In Cameroon this problem is real. But another problem is that for around 22 million inhabitants, the country only has around 50 cardiologists to diagnose and treat those in need.
If you live in the small villages, taking a trip to the city to see one of these specialists may be your only chance of getting your heart data checked, but a chance that can prove to be very expensive
That’s why a young Cameroonian engineer, Arthur Zang, has developed the Cardiopad, a tablet that can transmit cardiac signals over a mobile network and give heart patients in remote areas access to medical assistance.

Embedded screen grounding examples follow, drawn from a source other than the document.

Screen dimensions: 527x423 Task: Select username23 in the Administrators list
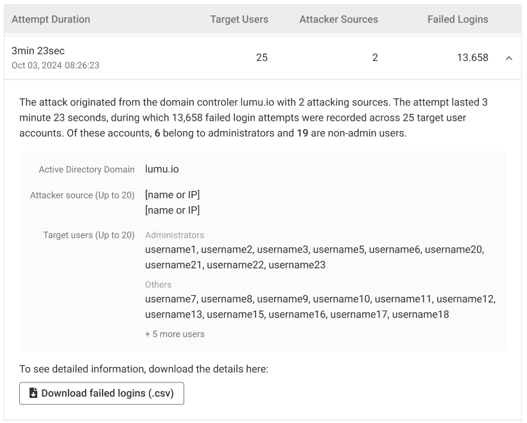[297, 264]
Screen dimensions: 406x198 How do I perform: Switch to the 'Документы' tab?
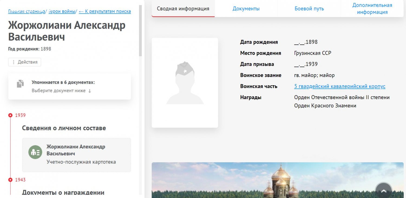pyautogui.click(x=246, y=9)
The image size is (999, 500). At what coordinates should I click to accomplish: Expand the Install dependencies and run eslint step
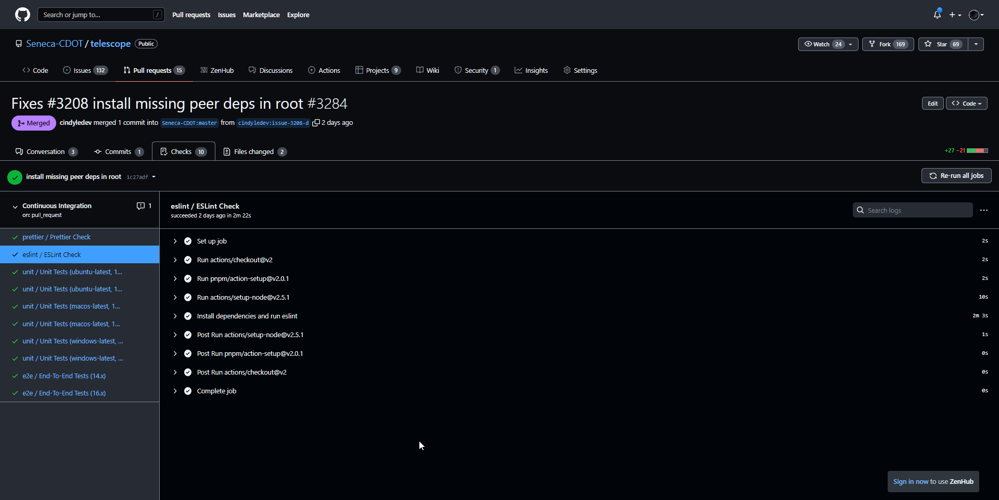click(175, 316)
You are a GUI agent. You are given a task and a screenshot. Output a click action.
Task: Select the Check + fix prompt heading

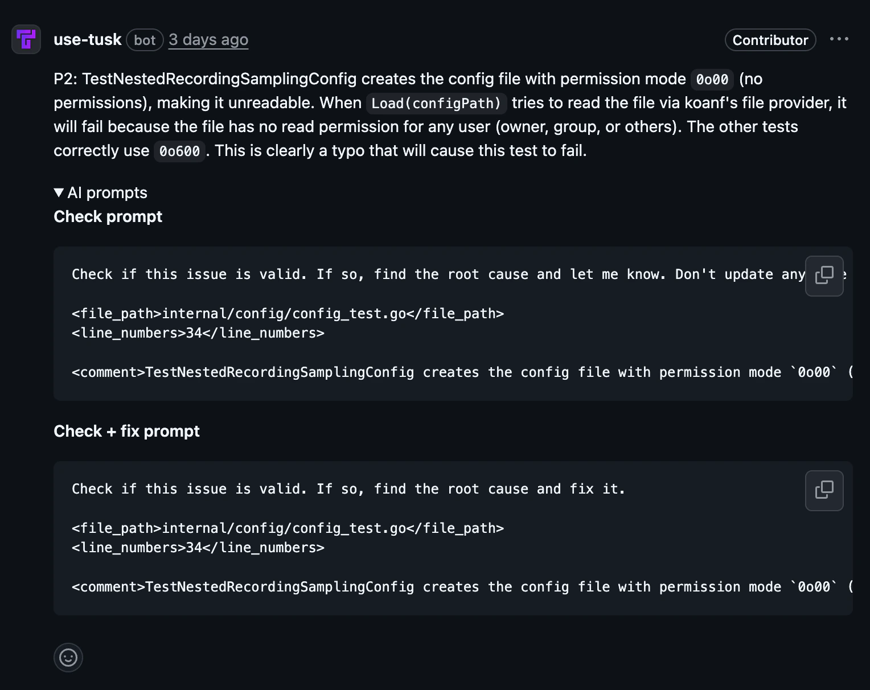point(126,431)
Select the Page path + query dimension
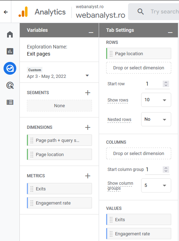The image size is (179, 241). (x=59, y=140)
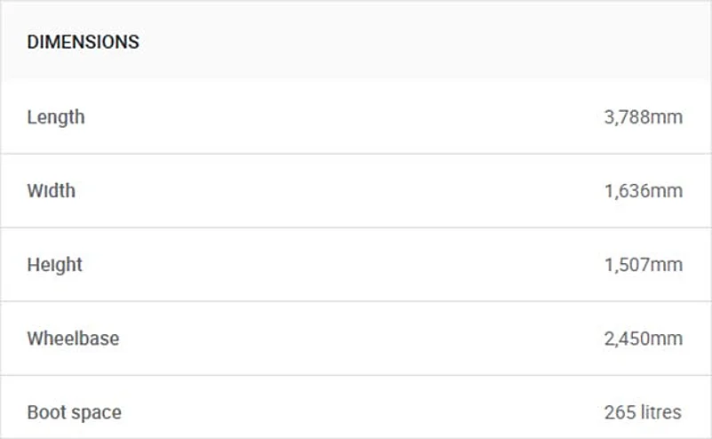
Task: Click the blank middle of the Height row
Action: tap(356, 264)
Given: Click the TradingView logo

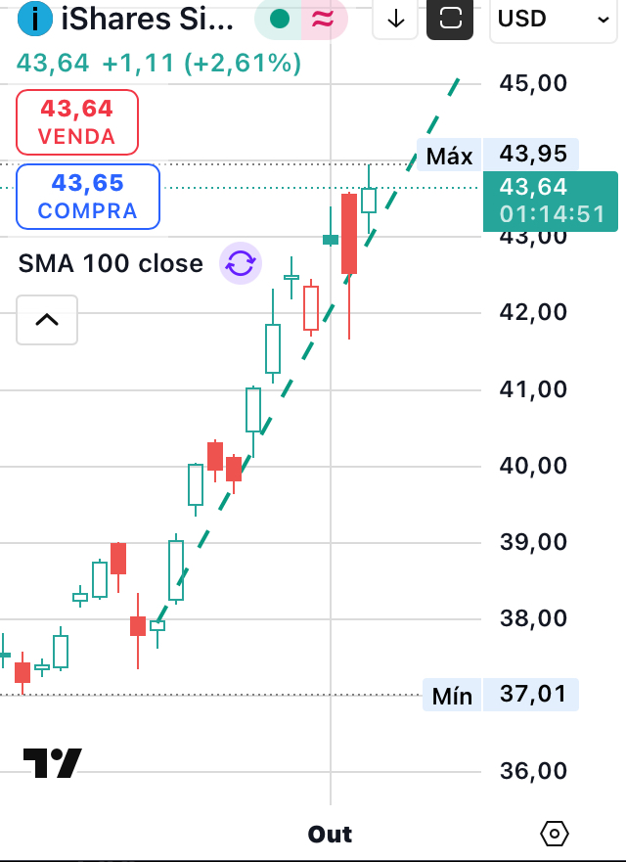Looking at the screenshot, I should point(52,763).
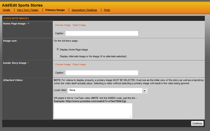Go to the Details tab
The image size is (210, 131).
click(x=6, y=10)
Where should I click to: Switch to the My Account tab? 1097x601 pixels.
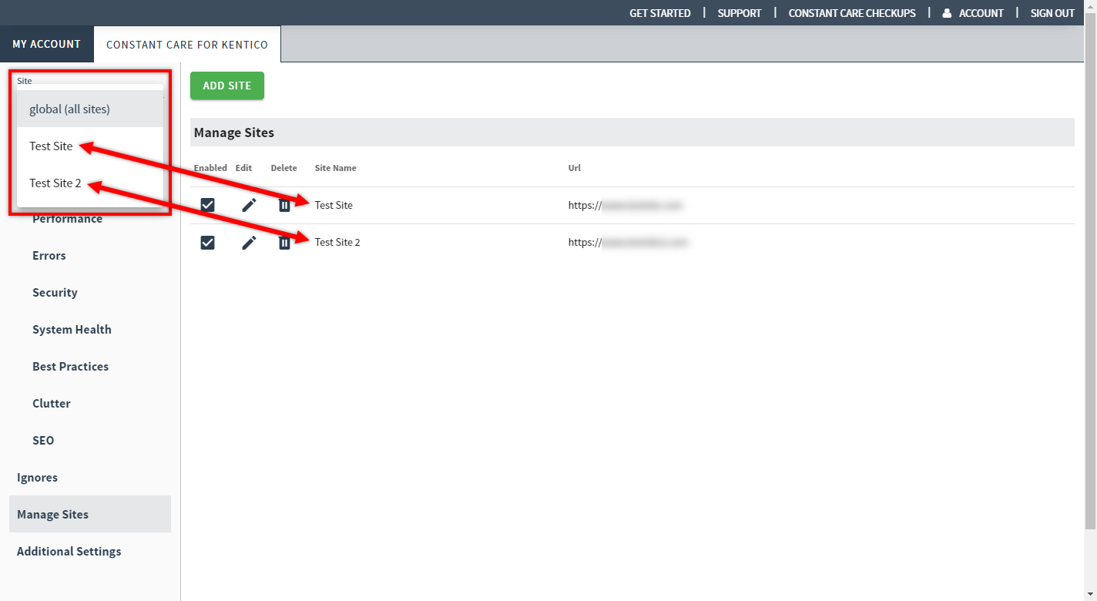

Simplice Momo is one of the people who benefit from the tablet. He is 55 years old and has suffered from cardiovascular disease for about a year.
“It has been about a year now since they said I had a cardiovascular disease. I have been traveling to the city to take treatment. But since they brought this machine, they just put the machine on me and I no longer travel to the city. It was expensive for me”, Simplice said.
Zang knew that it was necessary to find a solution to the problems linked with cardiovascular disease. As a young computer engineer however, he didn’t know enough about electronics to produce the tablet right away.
“When I decided to design the tablet at the electronic level, I did not have the knowledge because I was basically a computer science engineer. So I decided to learn electronics online. I went to the internet and discovered a free education program provided by the Indian Institute of technology. This is how I learned electronics “, Zang says.
In Cameroon there are no cardiologists trained to do surgery, so patients must be referred to specialists in Europe. With the new tablet, the heart data goes directly to these doctors that then come to Cameroon to perform the operations.